The majority of apple cultivars are diploid with 2n = 34 and a genome of moderate
size (1C = 2.25 pg which corresponds to approximately 1.5 × 109 bp) (Janssen et al., 2008)
whereas some cultivars are triploid with 2n = 3x = 51 (Pereira-Lorenzo, 2009). Possibly,
the Maloideae subfamily has resulted from an ancient autopolyploidization of a 9
chromosome progenitor to 18 chromosomes. Then it was followed by a chromosome loss
resulting in current 17-chromosome apple cultivars whereas other subfamilies are x = 7, 8
or 9 (Folta and Gardiner, 2009; Giovannoni, 2010).
8
3. Origin of apple
Apple species are distributed throughout very large regions of the world including
West Asia, Himalayan, Central Asia, India, Western provinces of China, Europe and some
parts of America and Africa (Juniper et al., 1999). Historical studies have shown that apple
seed transfer by human or animals have probably helped in its distribution from the center
of origin (the region where the species originated) to other parts of the world.
Central Asia has been reported to contain the greatest diversity of Malus, and this
area also appears to be the center of origin of the domesticated apple (Janick et al., 1996).
This is in accordance with Vavilov’s hypothesis about the wild apples in central Asia and
their close relatives being the progenitors of the domesticated apple (Harris et al., 2002).
Nowadays, M. sieversii which grows wild in Kazakhstan and Kyrgyzstan, is thought to be
the main progenitor species (Pereira-Lorenzo, 2009). Malus sieversii has very high
similarity with M. × domestica in morphology and fruit flavor. According to observations
made on extensive collection tours, M. sieversii has been claimed to incorporate all the fruit
qualities which are present in the domesticated apples (Forsline, 1995).

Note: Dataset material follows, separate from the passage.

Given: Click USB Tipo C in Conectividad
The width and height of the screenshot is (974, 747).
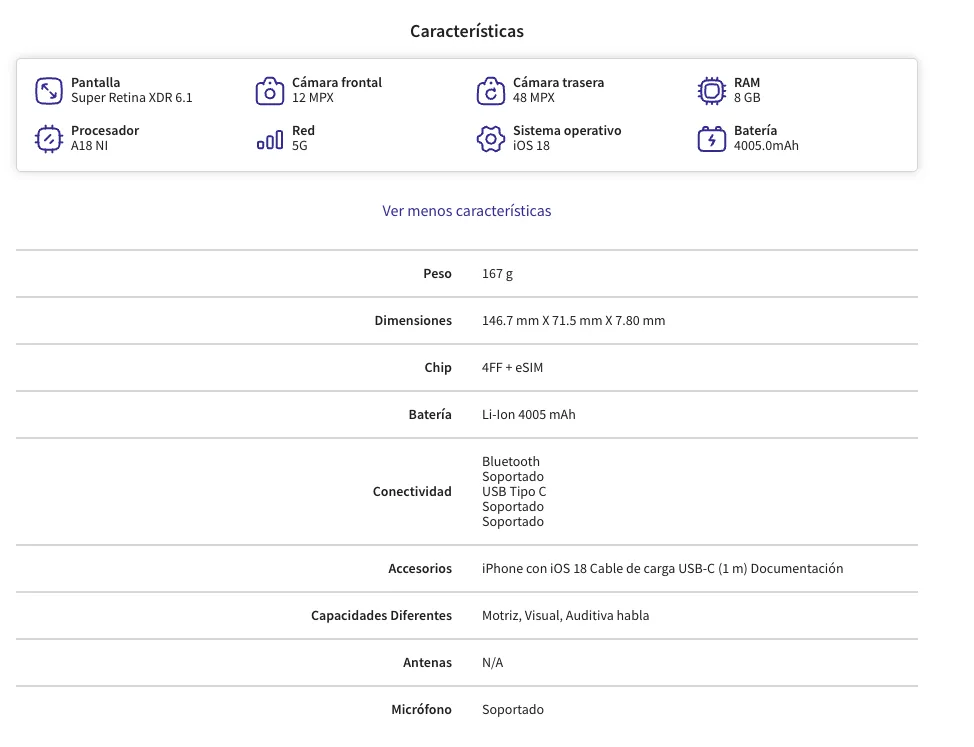Looking at the screenshot, I should click(514, 491).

Relationships among apple species have been evaluated by morphological and
molecular DNA analysis, and have confirmed that M. sieversii is the species from which
apple domestication started (Forte et al., 2002). This species may have hybridized with
M. prunifolia, M. baccata and M. sieboldi to the East and with M. turkmenorum and
M. sylvestris to the West. Subsequently, well-established apple cultivars were selected and
introduced into Europe and especially the Mediterranean regions by the Romans (Juniper
et al. 1999). Other Malus species are occasionally used for introgression into modern
cultivars but this usually requires several generations of back-crossing to reach acceptable
fruit size and quality.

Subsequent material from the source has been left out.